The fact of the matter is The New York Times gave a discount to a local buyer for The Boston Globe because they had a buyer who professed to be committed to the region, Greater Boston and the journalistic mission that newspapers play. And therefore it is not unreasonable for Mr. Henry to extend that same courtesy to the residents of Worcester in contemplating a sale.

Sutner quotes me regarding two national chains — GateHouse Media, which owns about 100 papers in Eastern Massachusetts, and Digital First Media, which owns several papers not far from Worcester, including The Sun of Lowell and the Sentinel & Enterprise of Fitchburg.

Of the two, I think Digital First would be the more interesting choice. Headed by the bombastic John Paton (profiled in 2011 by David Carr of The New York Times), his company — which includes papers such as The Denver Post and the New Haven Register — has been trying to innovate its way out of the financial morass in which the newspaper business finds itself.

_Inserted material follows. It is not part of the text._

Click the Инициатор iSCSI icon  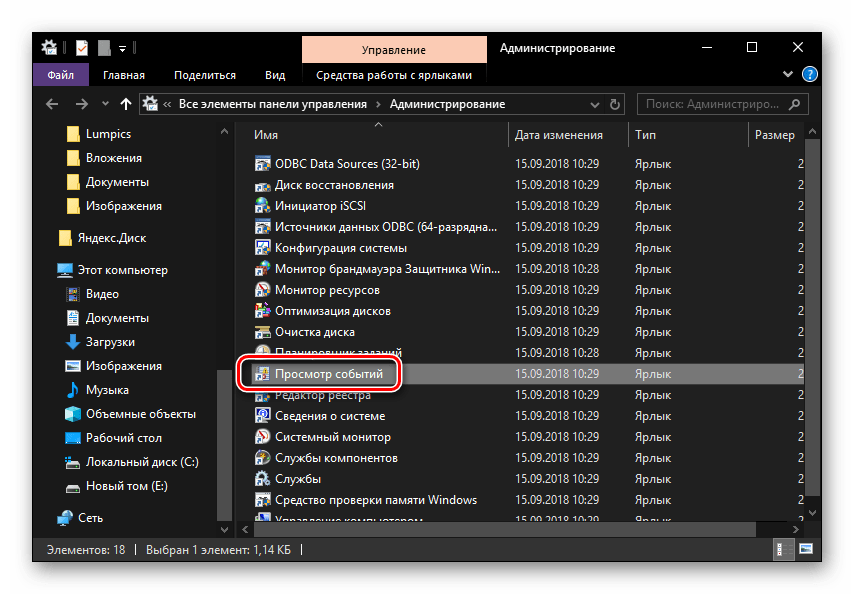click(262, 206)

Digital First employs some of the most respected thinkers in digital journalism, including editor-in-chief Jim Brady and digital transformation editor Steve Buttry. Here is a press release on Digital First’s most recent initiative, Project Unbolt, which seeks to remove the “bolts” that still keep local journalism attached to the industrial processes that defined pre-Internet newspapers. Digital First also has a content partnership with GlobalPost, the pioneering online international news service founded five years ago by Boston media entrepreneur Phil Balboni. (I wrote about some of Paton’s early moves in New Haven in my book “The Wired City.”)

The Telegram & Gazette is a major media presence in Central Massachusetts. I still hope it ends up in local hands — or that Henry decides to keep it. But if it’s going to be sold to a national chain, the staff and the community could do worse than to be served by a company that is trying to revive the business of local news.